Personal information
- Full name: Richard Henry Jones
- Born: 3 November 1916 Redditch, Worcestershire, England
- Died: 14 July 2004 (aged 87) Cleobury Mortimer, Shropshire, England
- Batting: Left-handed
- Bowling: Right-arm medium

Domestic team information
- 1946: Warwickshire

Career statistics
| Competition | First-class |
| Matches | 1 |
| Runs scored | 32 |
| Batting average | 16.00 |
| 100s/50s | –/– |
| Top score | 23 |
| Balls bowled | 66 |
| Wickets | – |
| Bowling average | – |
| 5 wickets in innings | – |
| 10 wickets in match | – |
| Best bowling | – |
| Catches/stumpings | 1/– |
- Source: Cricinfo, 23 December 2011

= Richard Jones (cricketer, born 1916) =

English cricketer

Richard Henry Jones (3 November 1916 - 14 July 2004) was an English cricketer. Jones was a left-handed batsman who bowled right-arm medium pace. He was born at Redditch, Worcestershire. He was known later in life as Richard Henry Cartwright-Jones.
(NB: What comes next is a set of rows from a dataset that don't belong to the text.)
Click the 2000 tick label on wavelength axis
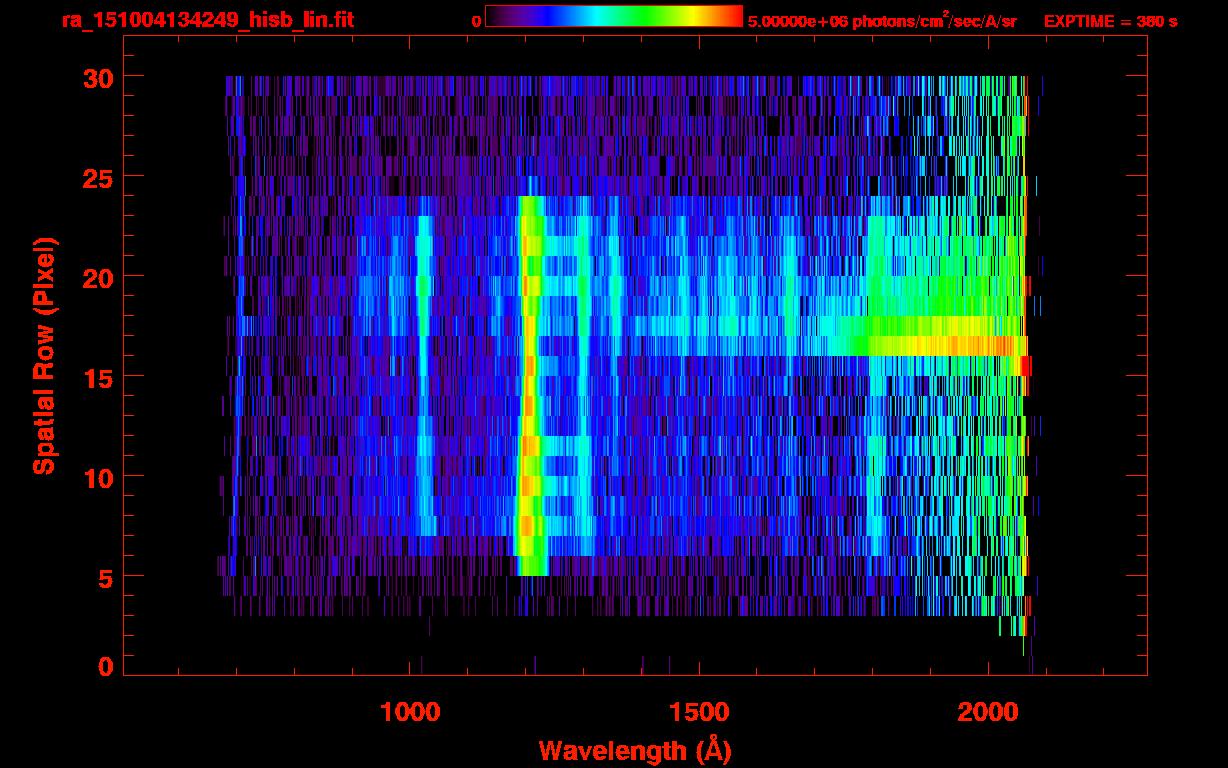The image size is (1228, 768). click(987, 712)
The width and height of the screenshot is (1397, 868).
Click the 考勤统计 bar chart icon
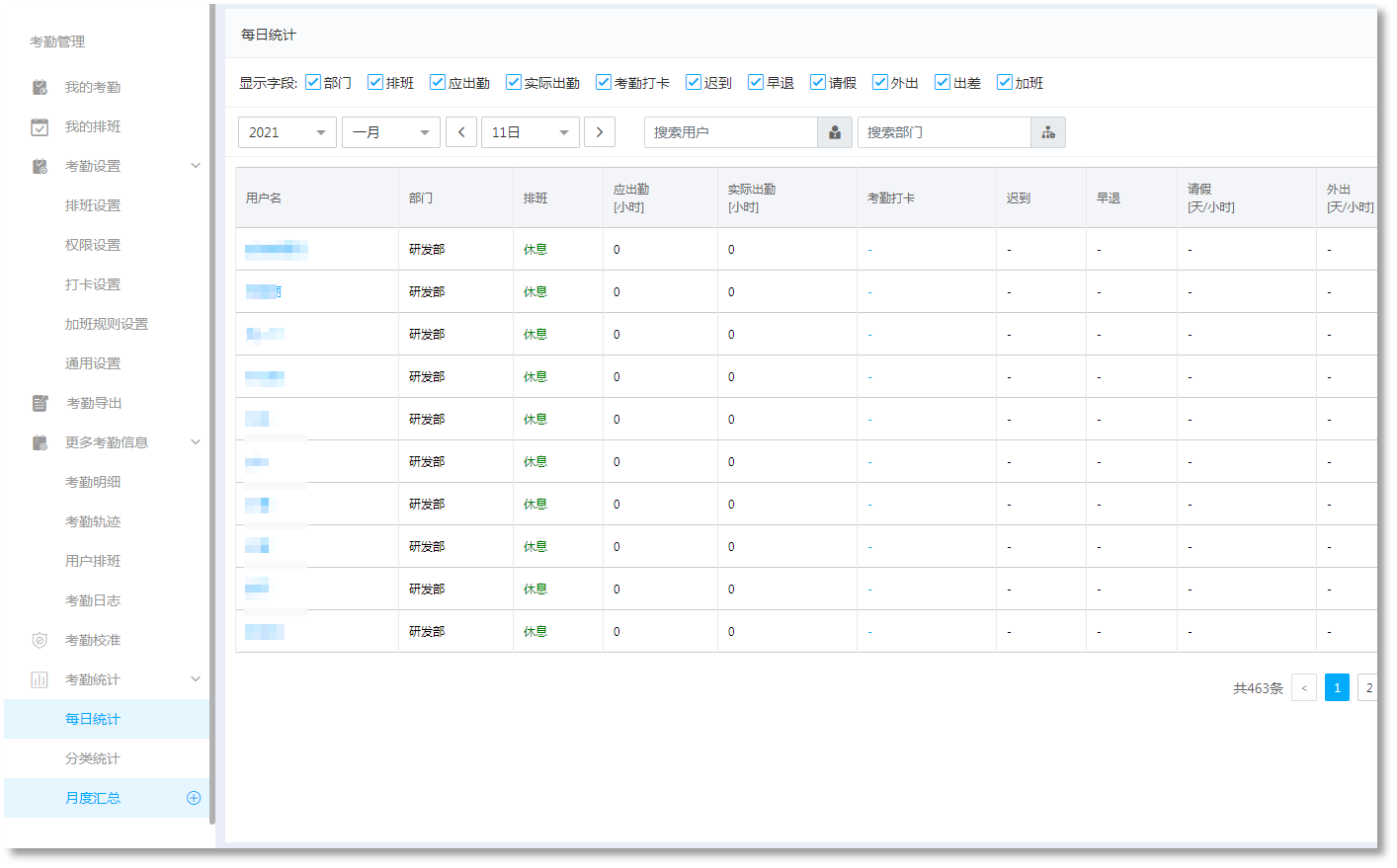[40, 679]
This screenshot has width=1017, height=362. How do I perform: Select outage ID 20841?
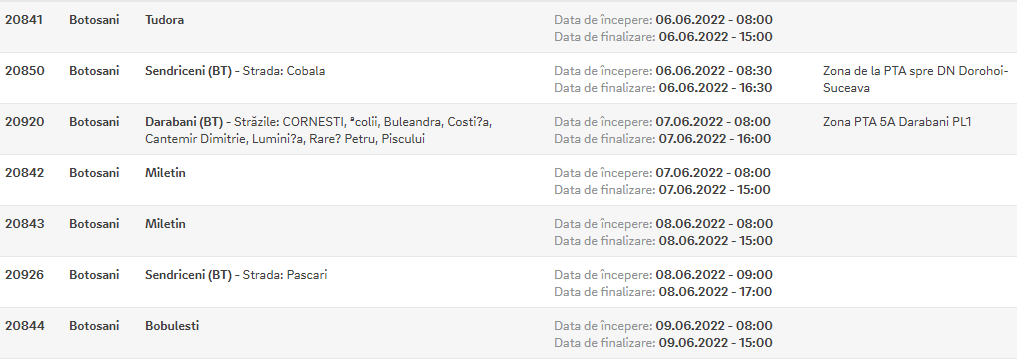tap(24, 20)
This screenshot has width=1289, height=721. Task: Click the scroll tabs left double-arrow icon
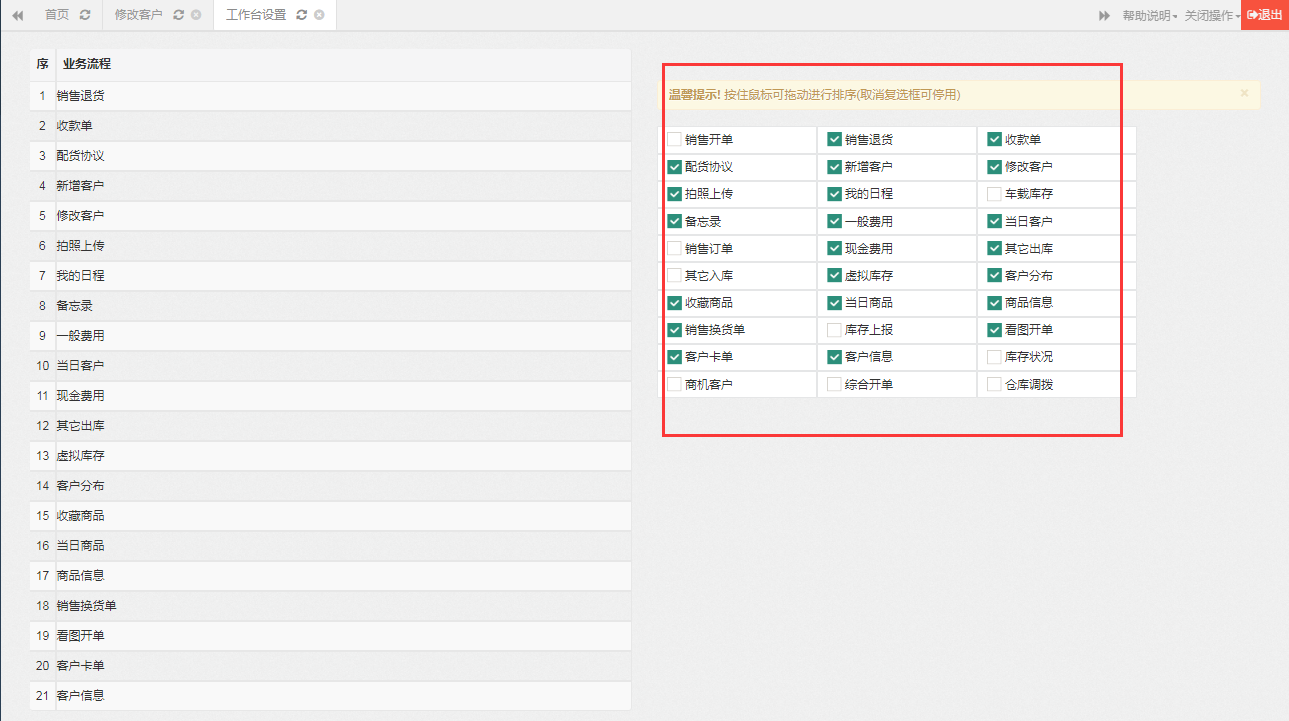(17, 16)
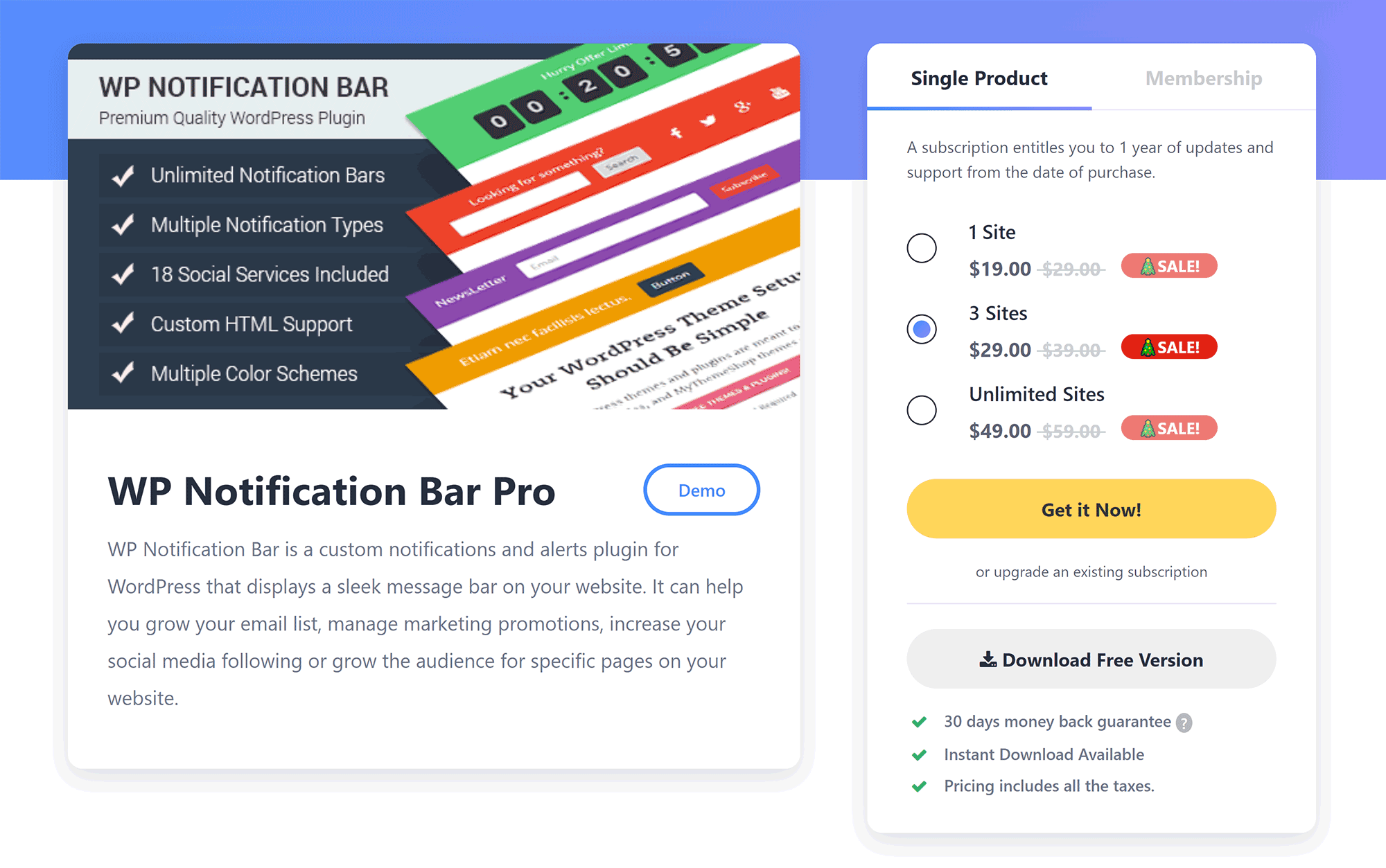The height and width of the screenshot is (868, 1386).
Task: Select the 1 Site radio button option
Action: tap(922, 247)
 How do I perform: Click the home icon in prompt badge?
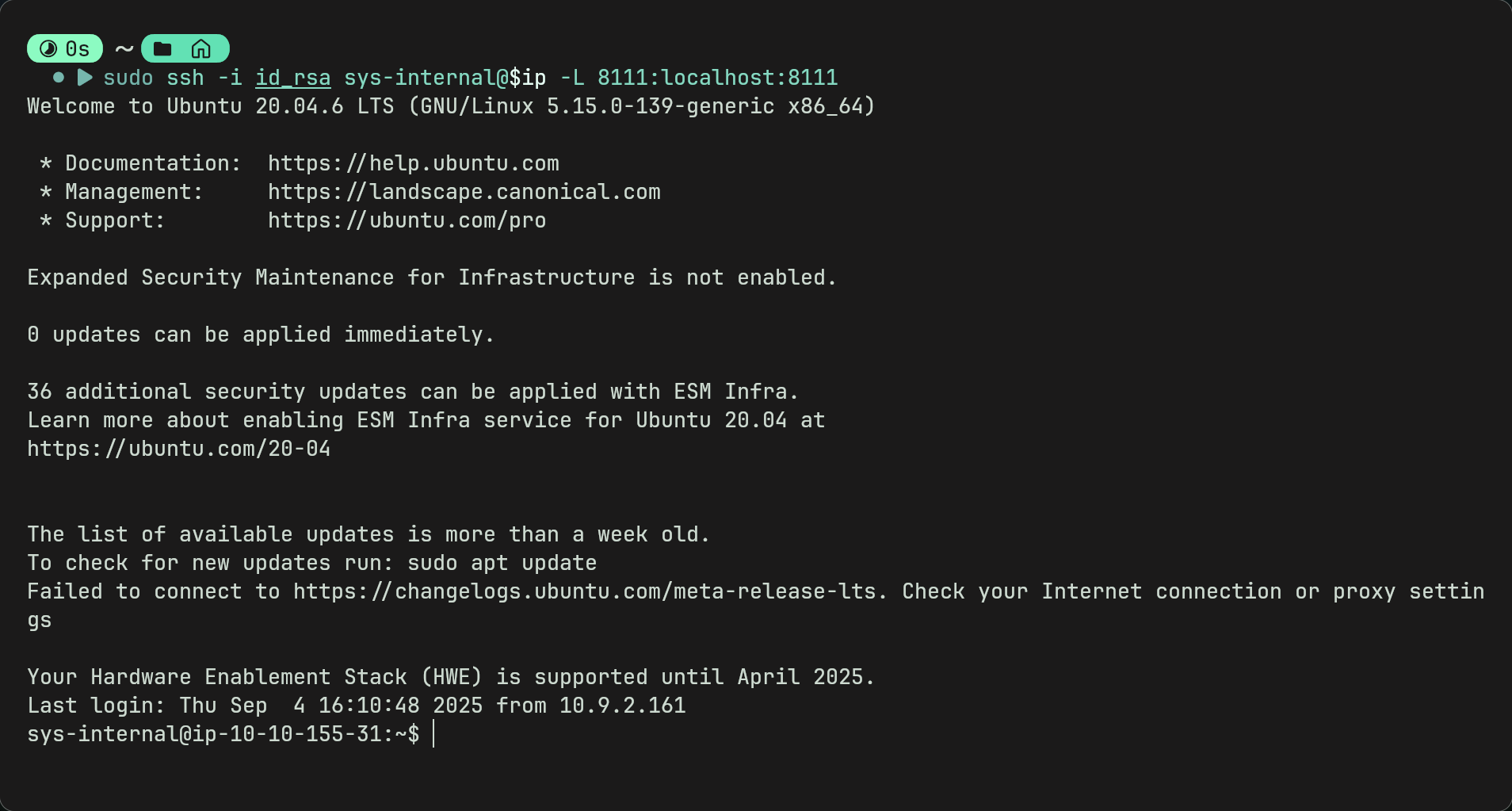tap(201, 49)
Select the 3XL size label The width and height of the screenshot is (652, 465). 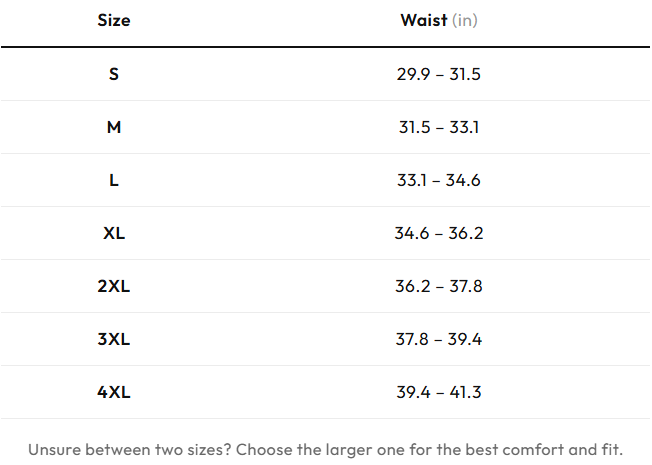(114, 339)
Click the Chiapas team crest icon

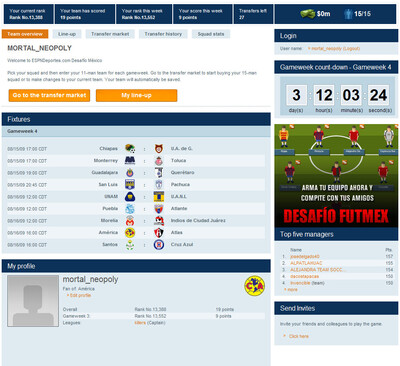tap(130, 148)
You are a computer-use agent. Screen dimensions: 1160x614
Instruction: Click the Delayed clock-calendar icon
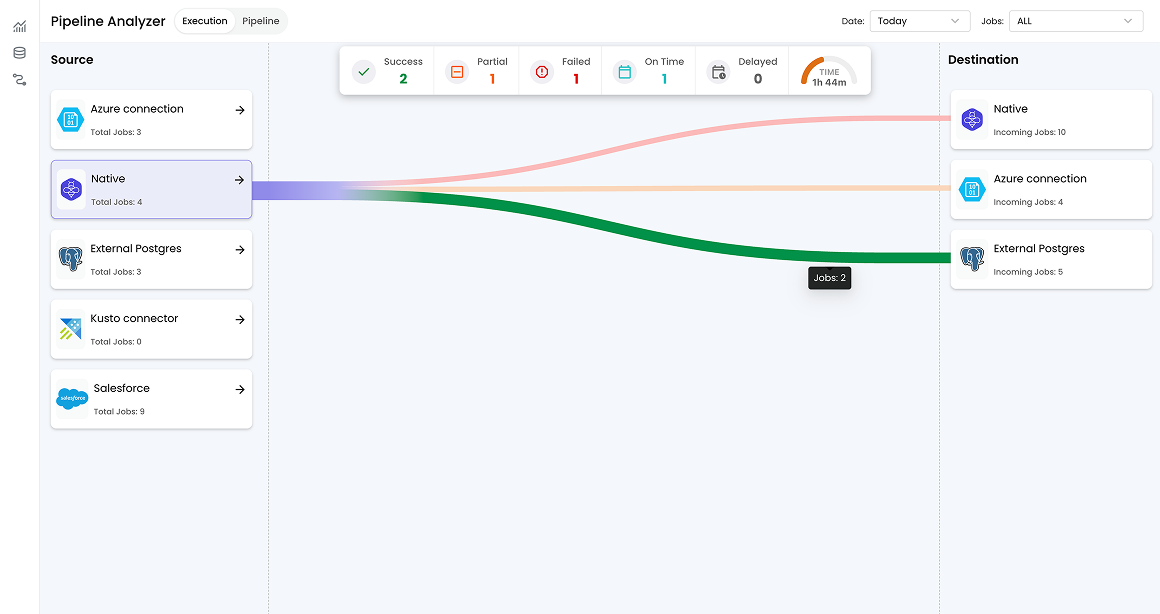pyautogui.click(x=718, y=71)
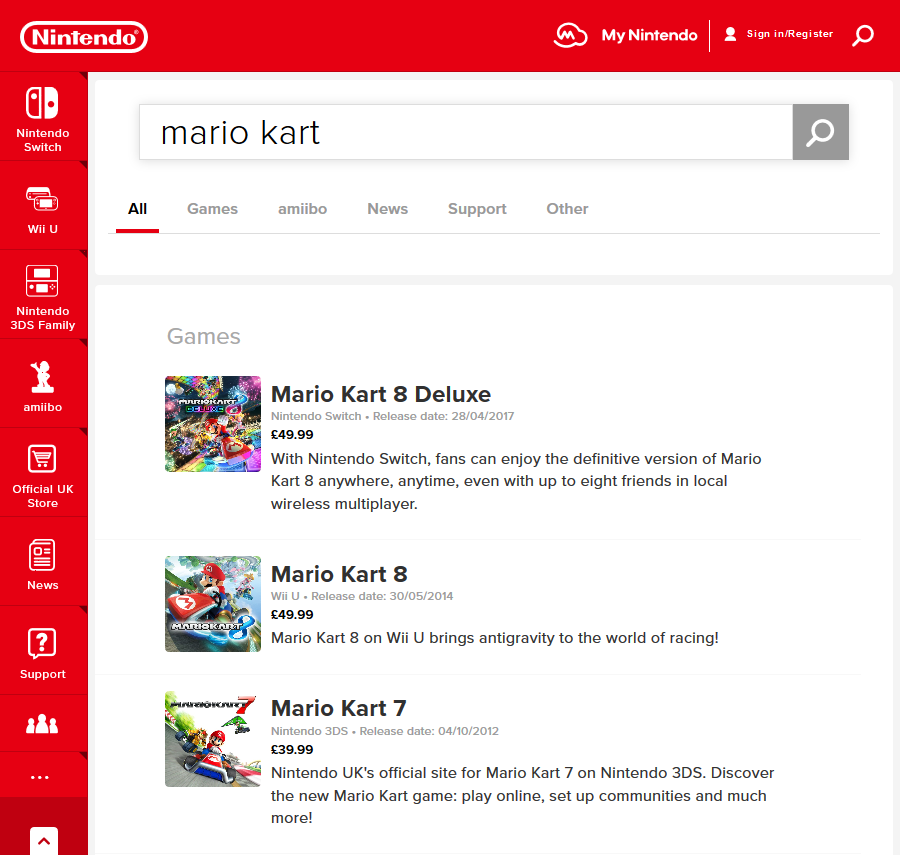900x855 pixels.
Task: Open Nintendo Switch sidebar section
Action: click(x=43, y=116)
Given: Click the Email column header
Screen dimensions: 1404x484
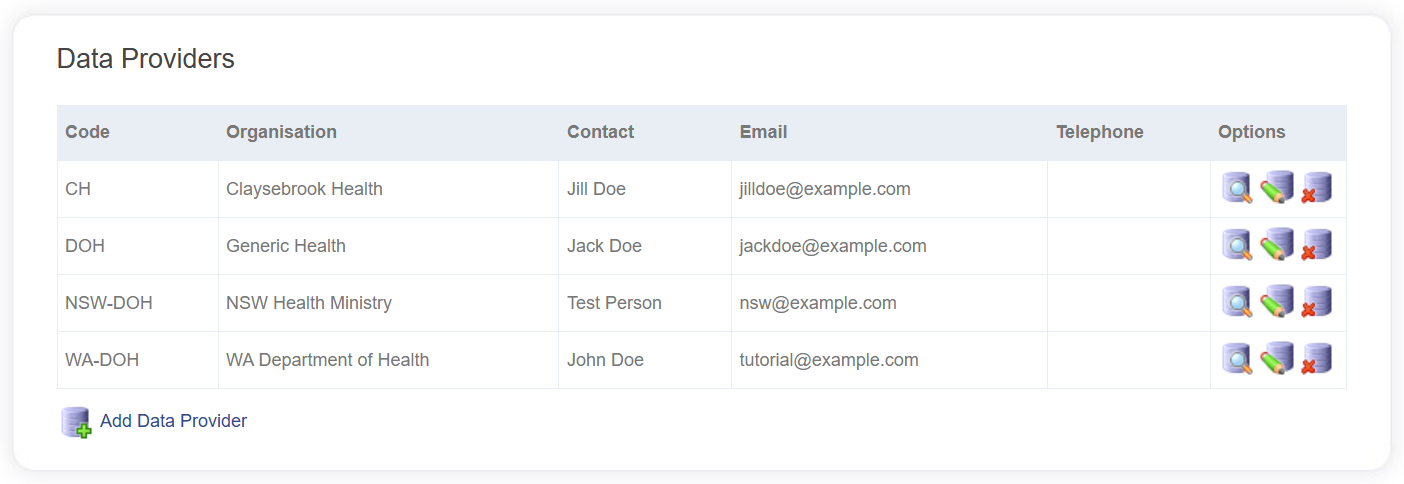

Jones made a single first-class appearance for Warwickshire against Somerset at Edgbaston in the 1946 County Championship. Opening the bowling in Somerset's first-innings, he bowled eight wicketless overs, though conceded just 12 runs from them. He opened the batting in Warwickshire's first-innings and was dismissed for 9 runs by Johnny Lawrence, while in Somerset's second-innings he again opened the bowling, bowling three wicketless overs which cost 15 runs. He scored 23 runs in Warwickshire's second-innings, before he was dismissed by Arthur Wellard, with Warwickshire winning by 2 wickets.

He died at Cleobury Mortimer, Shropshire on 14 July 2004.